Records supplied —
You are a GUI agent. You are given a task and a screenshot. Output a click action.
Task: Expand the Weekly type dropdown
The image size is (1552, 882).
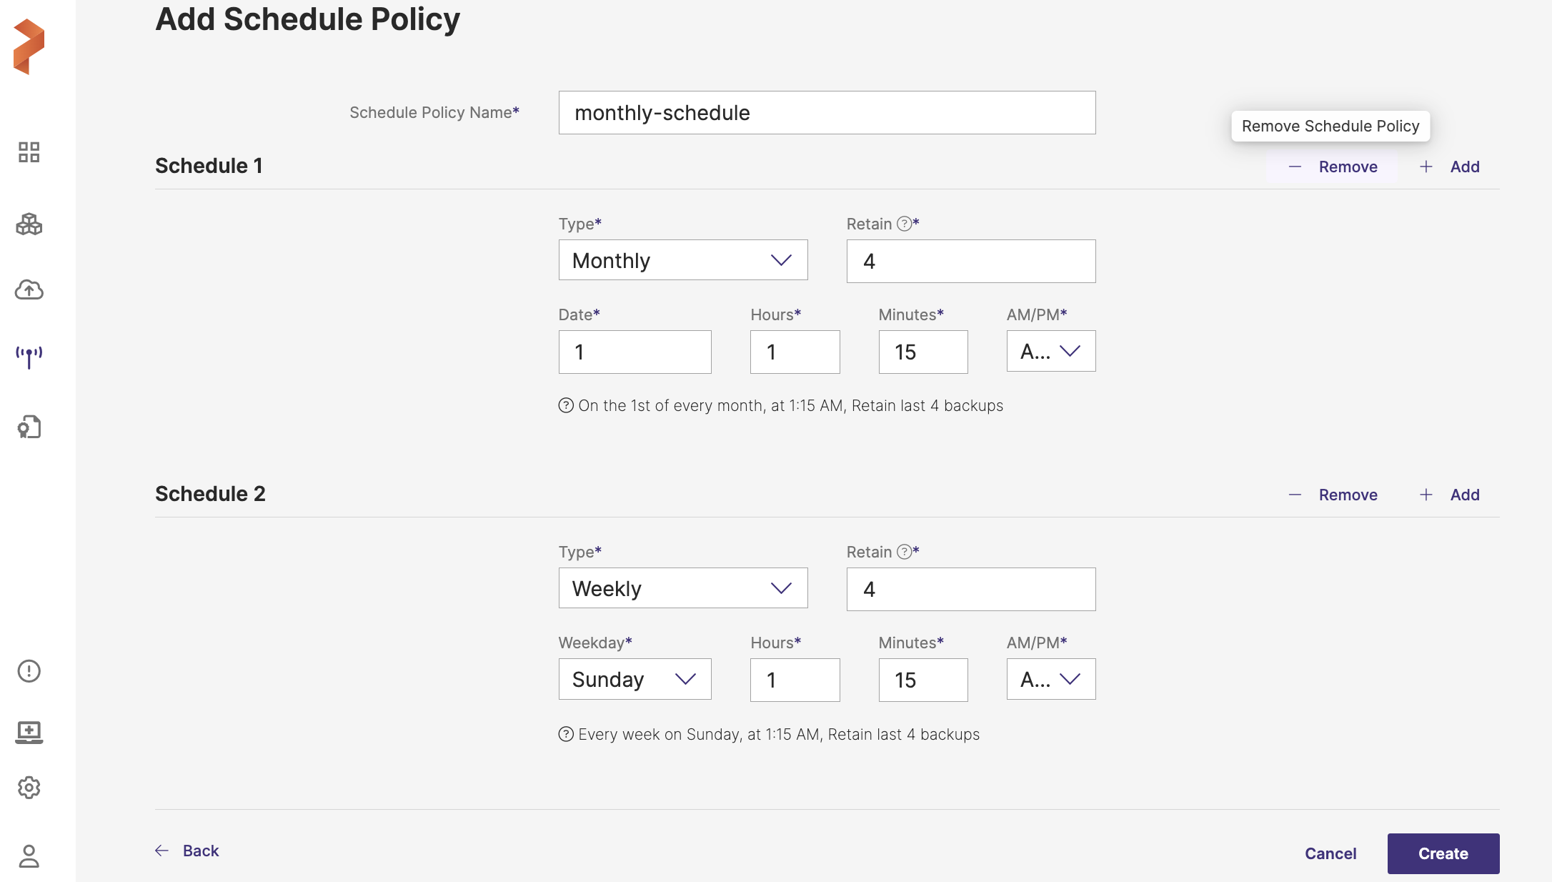(x=682, y=588)
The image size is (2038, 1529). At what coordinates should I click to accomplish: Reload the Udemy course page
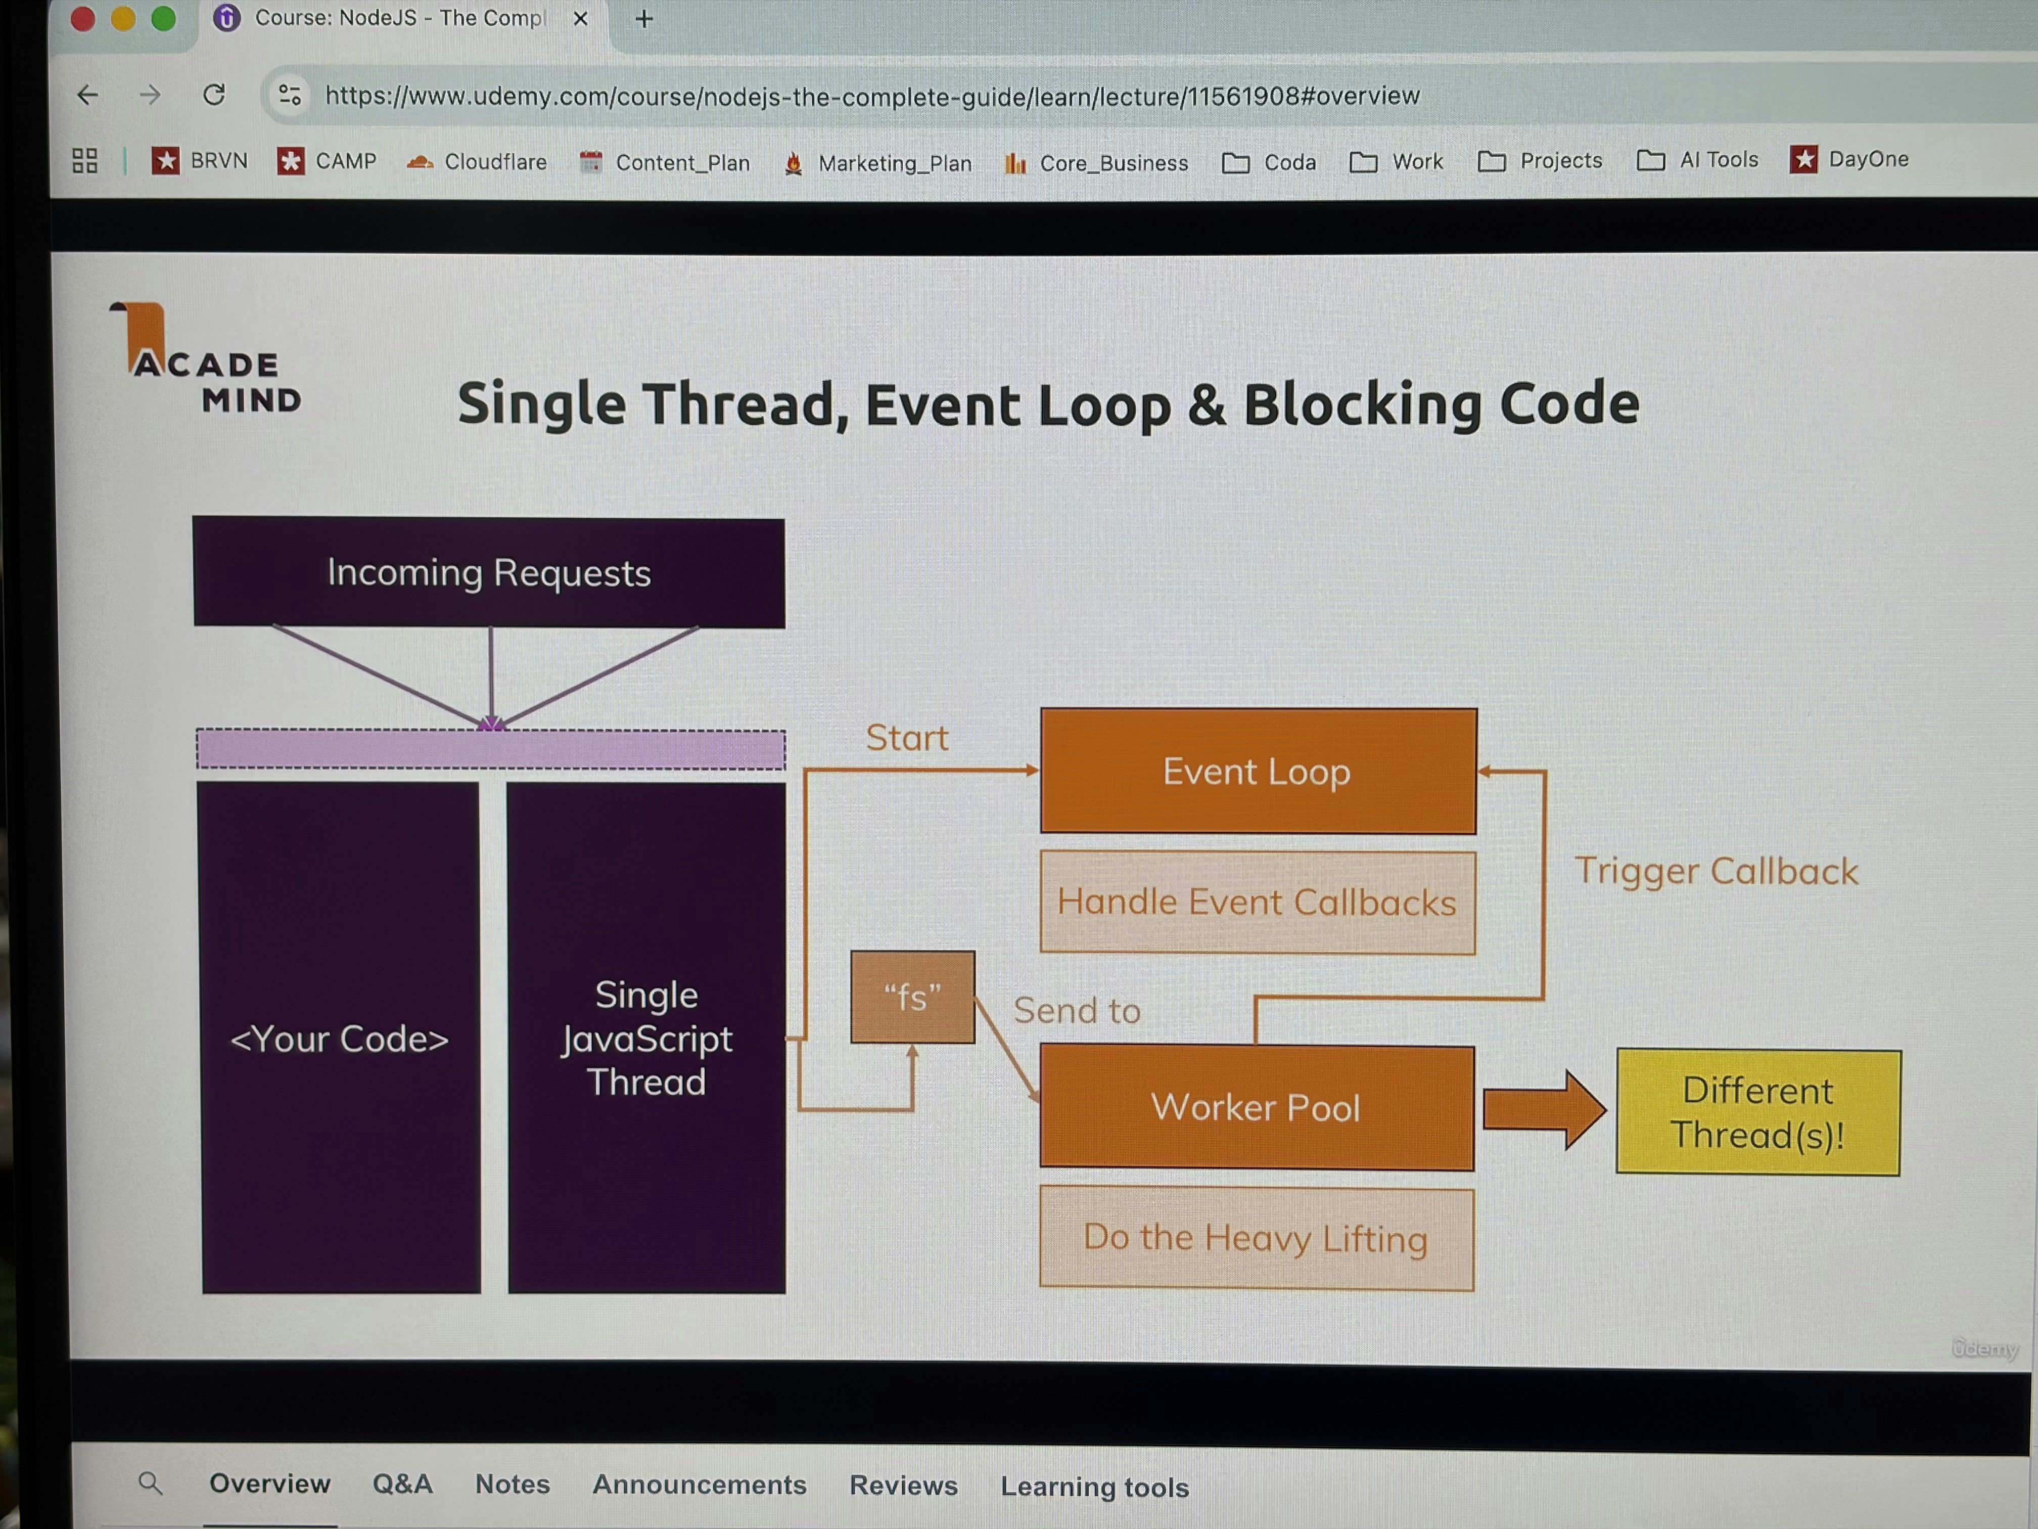pyautogui.click(x=214, y=95)
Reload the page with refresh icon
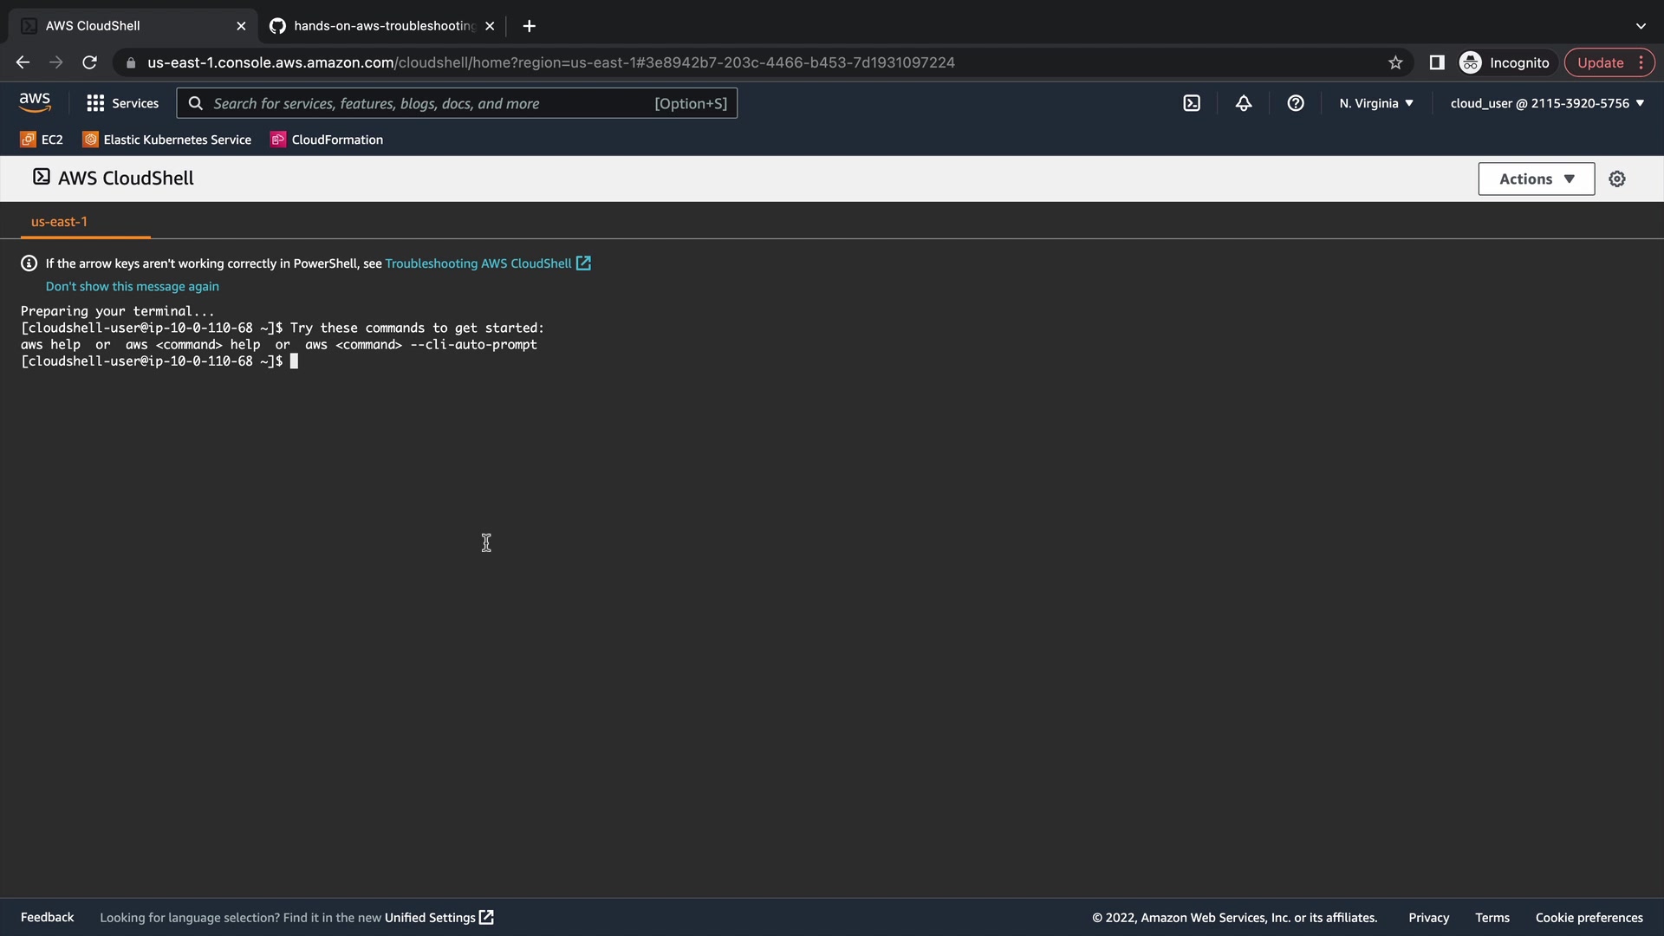The width and height of the screenshot is (1664, 936). pyautogui.click(x=89, y=62)
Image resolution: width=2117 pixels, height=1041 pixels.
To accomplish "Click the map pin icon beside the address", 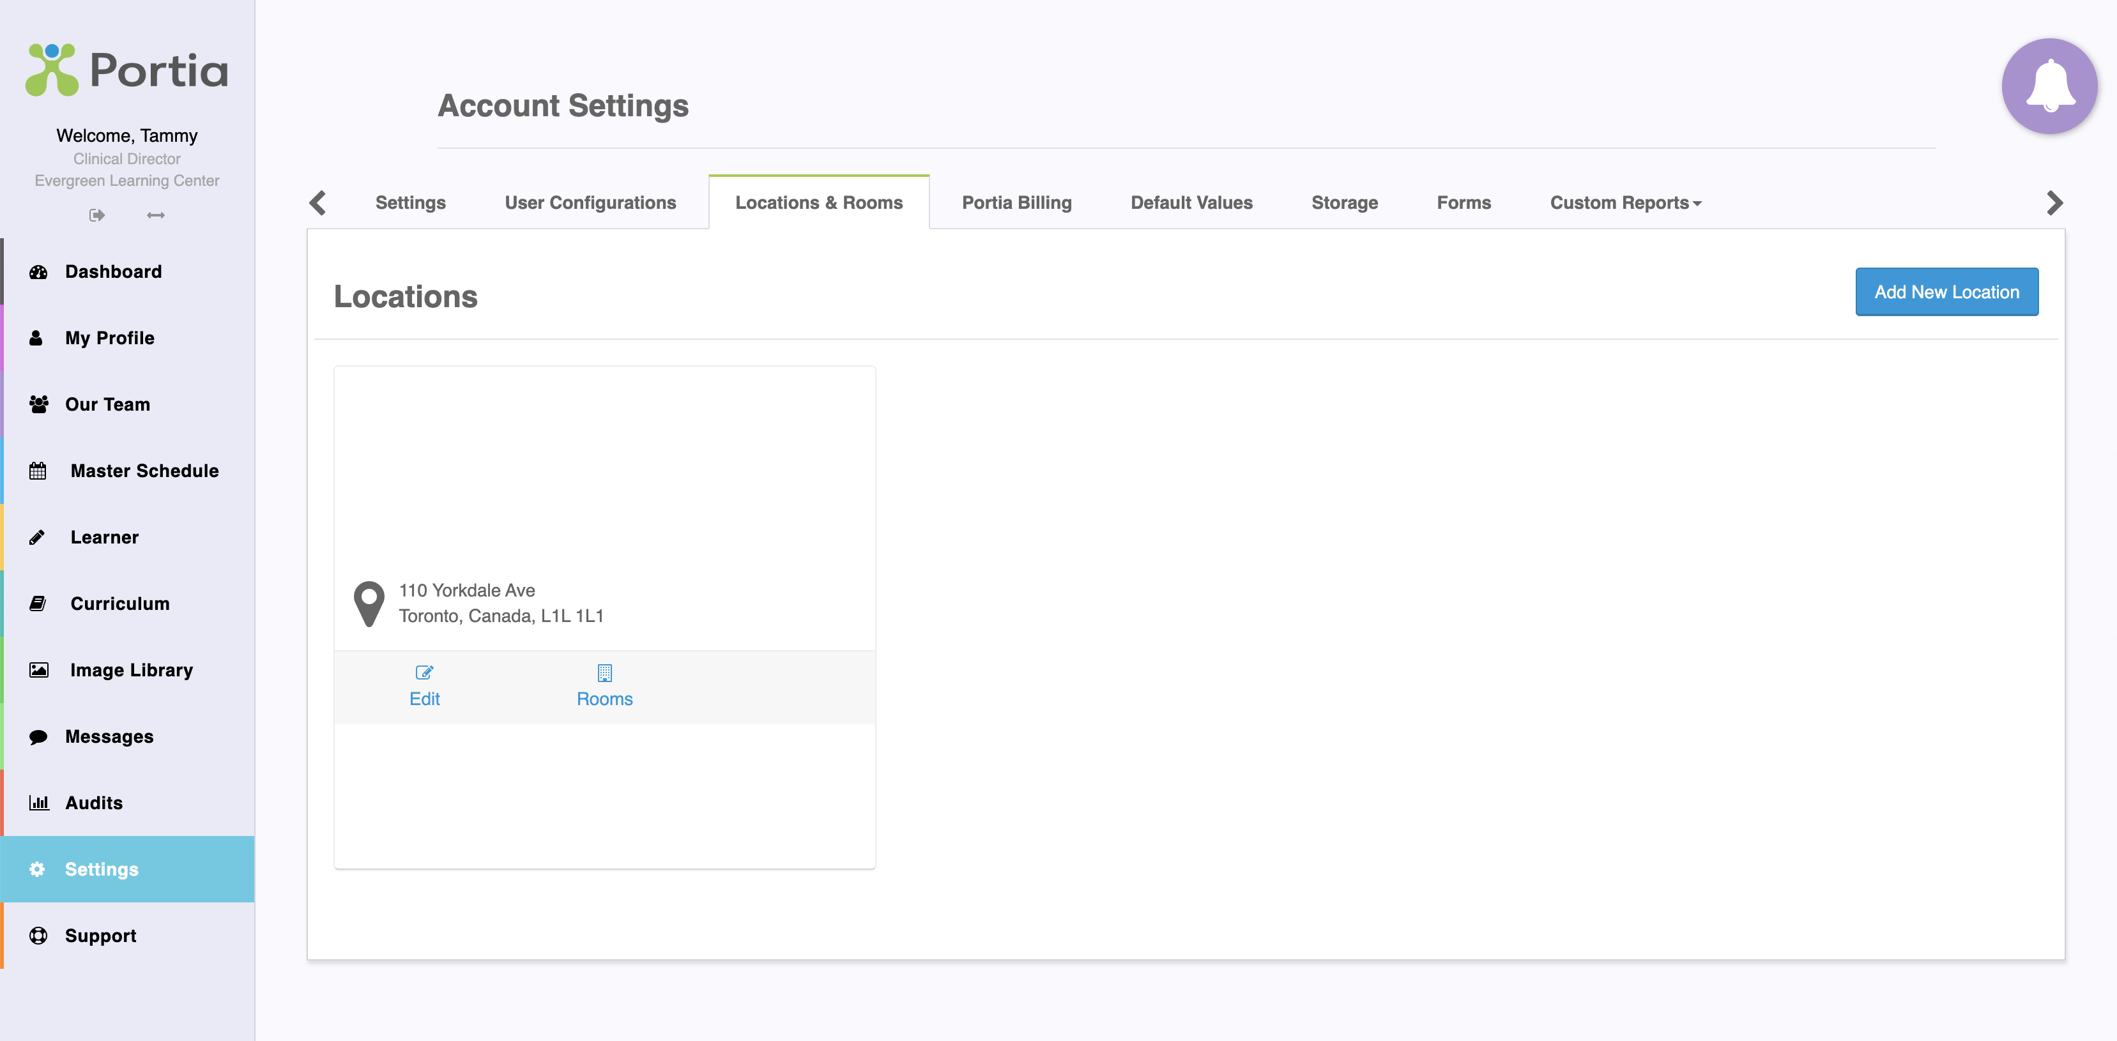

Work instruction —
The expected result is every record above, word for word, with no pictures in it.

Response to the exercise —
You are a GUI agent. You are given a task and a screenshot. Output a click action.
Task: Expand the Weekly type dropdown
The image size is (1552, 882).
(x=682, y=588)
The image size is (2038, 1529). At what coordinates should I click to accomplish: Reload the Udemy course page
pyautogui.click(x=214, y=95)
Reload the page with refresh icon
The width and height of the screenshot is (1664, 936). pyautogui.click(x=89, y=62)
Image resolution: width=2117 pixels, height=1041 pixels.
To accomplish "Click the map pin icon beside the address", 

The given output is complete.